KWJK
- Boonville, Missouri; United States;
- Broadcast area: Columbia, Missouri
- Frequency: 93.1 MHz
- Branding: 93.1 Jack FM

Programming
- Format: Adult hits
- Affiliations: Jack FM network

Ownership
- Owner: Billings Broadcasting LLC.
- Sister stations: KWRT

History
- First air date: 1998-07-17 (as KBHO)
- Former call signs: KBHO (1998–2000) KWRT-FM (2000–2005)

Technical information
- Licensing authority: FCC
- Facility ID: 86486
- Class: C3
- ERP: 7,200 watts
- HAAT: 126 meters
- Transmitter coordinates: 38°56′31.00″N 92°34′32.00″W﻿ / ﻿38.9419444°N 92.5755556°W

Links
- Public license information: Public file; LMS;
- Webcast: Listen live
- Website: 931jack.fm

= KWJK =

KWJK (93.1 FM, "Jack FM") is a radio station broadcasting an adult hits format.
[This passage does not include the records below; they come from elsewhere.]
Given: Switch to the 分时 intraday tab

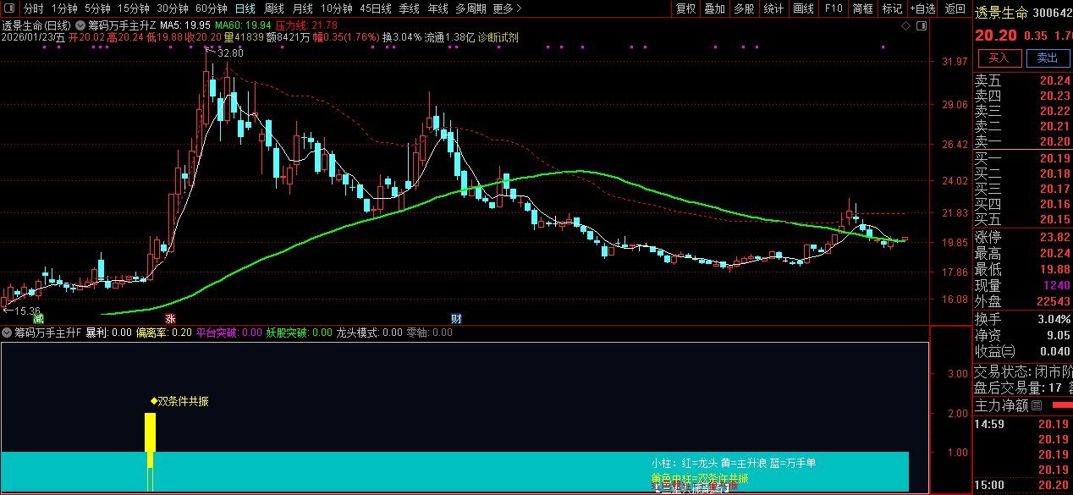Looking at the screenshot, I should tap(34, 8).
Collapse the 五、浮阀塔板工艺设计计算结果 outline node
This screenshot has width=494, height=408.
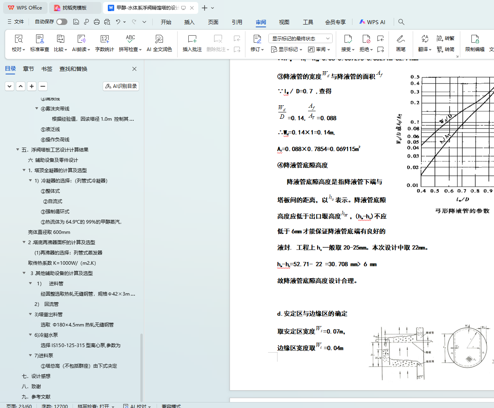pos(17,150)
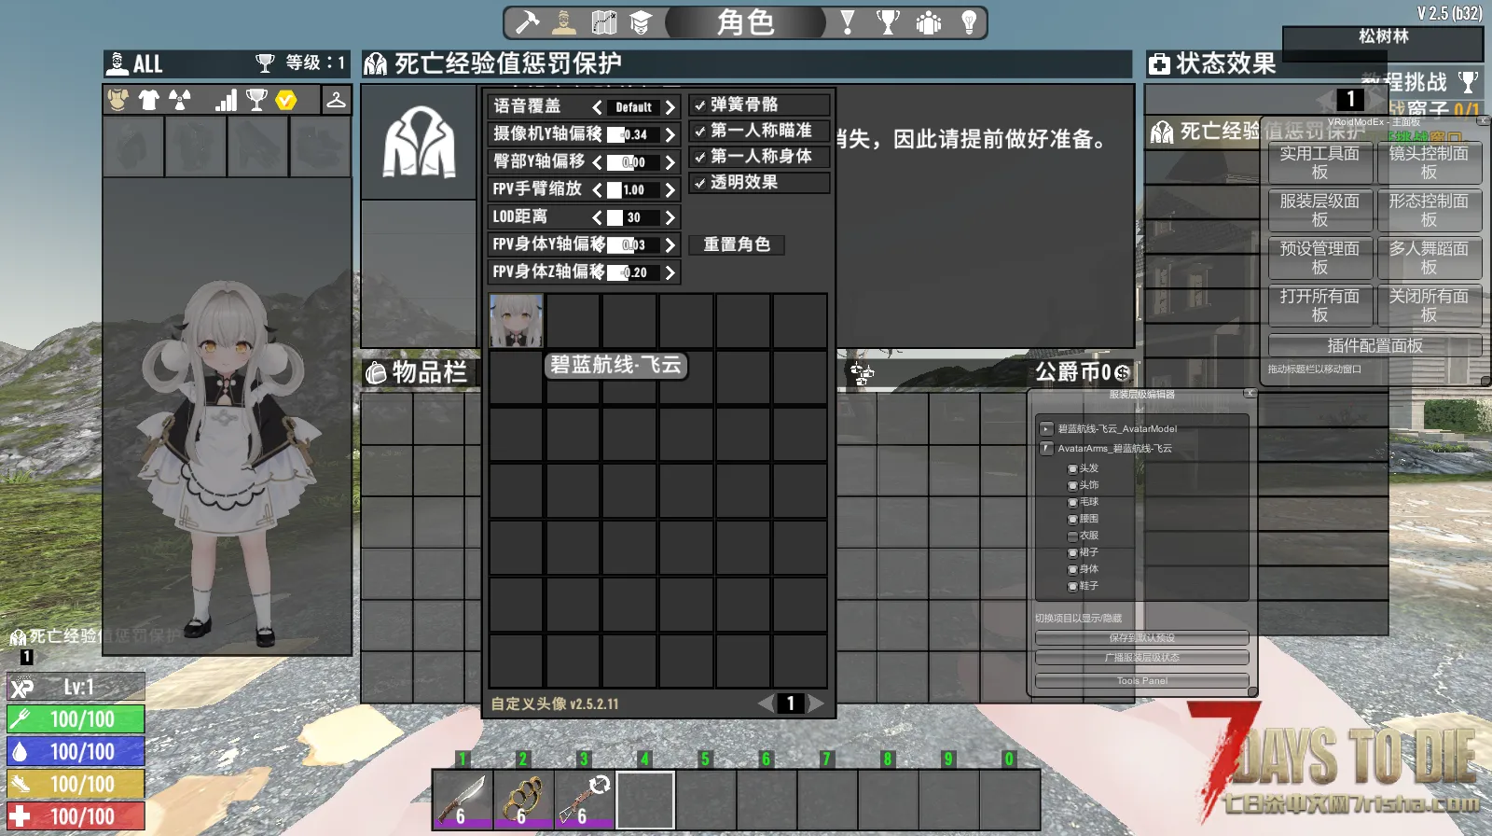
Task: Open the crafting menu hammer icon
Action: 527,22
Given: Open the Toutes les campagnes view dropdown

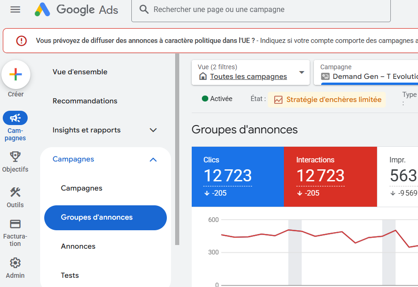Looking at the screenshot, I should (x=250, y=72).
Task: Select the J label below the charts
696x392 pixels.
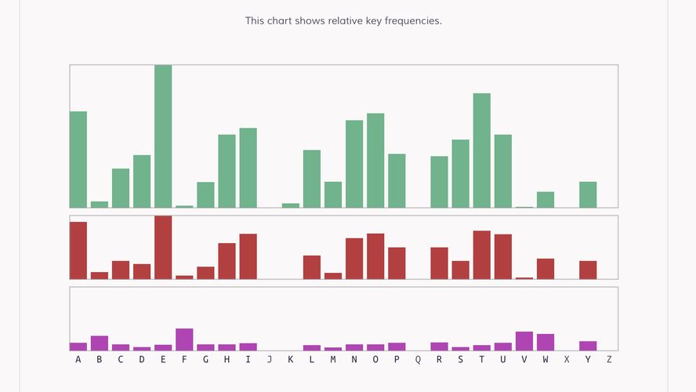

Licensed to Boonville, Missouri, United States, the station serves the Columbia, Missouri, area. The station is currently owned by Billings Broadcasting LLC.

==Station History==
===1999-2005: Adult Standards===
The station was originally owned by Big Country of Missouri, Inc., and was issued the KBHO call sign on July 17, 1998. The KWRT-FM call sign was assigned on June 14, 2000, and coincided with a format change to adult standards as "Casino 93.1." Casino 93.1 was originally simulcast on then-sister station KWRT-AM, and featured the Jones Radio Network's "Music of Your Life" satellite feed.

===2005-present: Adult Hits===
In October 2005, the station dropped adult standards in favor of the ABC Satellite Network's Jack FM feed. In January 2011, Billings Broadcasting LLC purchased KWJK.

For a few years, the station aired a local talk show in the morning, The Tom Bradley Show. Today, the station has no DJs and runs the syndicated version of the Jack FM format that airs across the country.